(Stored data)
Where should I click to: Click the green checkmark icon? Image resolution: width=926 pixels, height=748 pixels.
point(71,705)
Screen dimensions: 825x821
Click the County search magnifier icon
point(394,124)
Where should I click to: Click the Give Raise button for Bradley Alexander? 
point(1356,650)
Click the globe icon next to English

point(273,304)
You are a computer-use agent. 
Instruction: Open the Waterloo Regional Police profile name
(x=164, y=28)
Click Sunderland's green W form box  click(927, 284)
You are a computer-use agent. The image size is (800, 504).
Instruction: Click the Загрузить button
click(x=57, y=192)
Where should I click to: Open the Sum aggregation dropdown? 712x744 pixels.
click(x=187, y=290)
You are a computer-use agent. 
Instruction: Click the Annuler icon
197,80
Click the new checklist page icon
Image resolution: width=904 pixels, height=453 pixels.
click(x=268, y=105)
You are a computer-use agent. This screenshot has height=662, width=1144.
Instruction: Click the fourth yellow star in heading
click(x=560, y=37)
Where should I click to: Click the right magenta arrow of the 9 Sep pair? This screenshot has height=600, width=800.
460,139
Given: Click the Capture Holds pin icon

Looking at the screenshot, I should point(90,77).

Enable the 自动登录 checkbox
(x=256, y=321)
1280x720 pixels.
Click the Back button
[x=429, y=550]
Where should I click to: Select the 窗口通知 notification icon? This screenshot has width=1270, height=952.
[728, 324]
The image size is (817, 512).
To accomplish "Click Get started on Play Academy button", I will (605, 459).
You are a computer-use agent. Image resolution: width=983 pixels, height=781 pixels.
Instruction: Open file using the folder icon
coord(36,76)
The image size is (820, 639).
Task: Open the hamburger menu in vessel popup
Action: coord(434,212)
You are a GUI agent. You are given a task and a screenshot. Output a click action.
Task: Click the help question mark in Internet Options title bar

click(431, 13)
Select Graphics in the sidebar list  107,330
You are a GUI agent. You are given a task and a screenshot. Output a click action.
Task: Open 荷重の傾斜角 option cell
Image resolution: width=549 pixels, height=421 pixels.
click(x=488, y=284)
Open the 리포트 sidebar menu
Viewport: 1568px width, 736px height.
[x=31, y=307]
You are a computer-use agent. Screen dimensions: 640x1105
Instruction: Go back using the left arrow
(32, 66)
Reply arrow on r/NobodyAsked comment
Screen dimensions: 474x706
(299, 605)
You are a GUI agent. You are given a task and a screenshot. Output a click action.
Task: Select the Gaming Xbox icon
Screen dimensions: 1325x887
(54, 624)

→ **Prompt**
Lines that hold "computer" are the ones to copy, so pick each out from the data.

→ **Answer to the exercise**
You are a computer-use agent. 
You are a computer-use agent. The image size is (800, 504).
You are a computer-use agent. 
You are a computer-use agent. This screenshot has height=662, width=1144.
You are a computer-use agent. Image resolution: width=983 pixels, height=781 pixels.
You are a computer-use agent. Screen dimensions: 640x1105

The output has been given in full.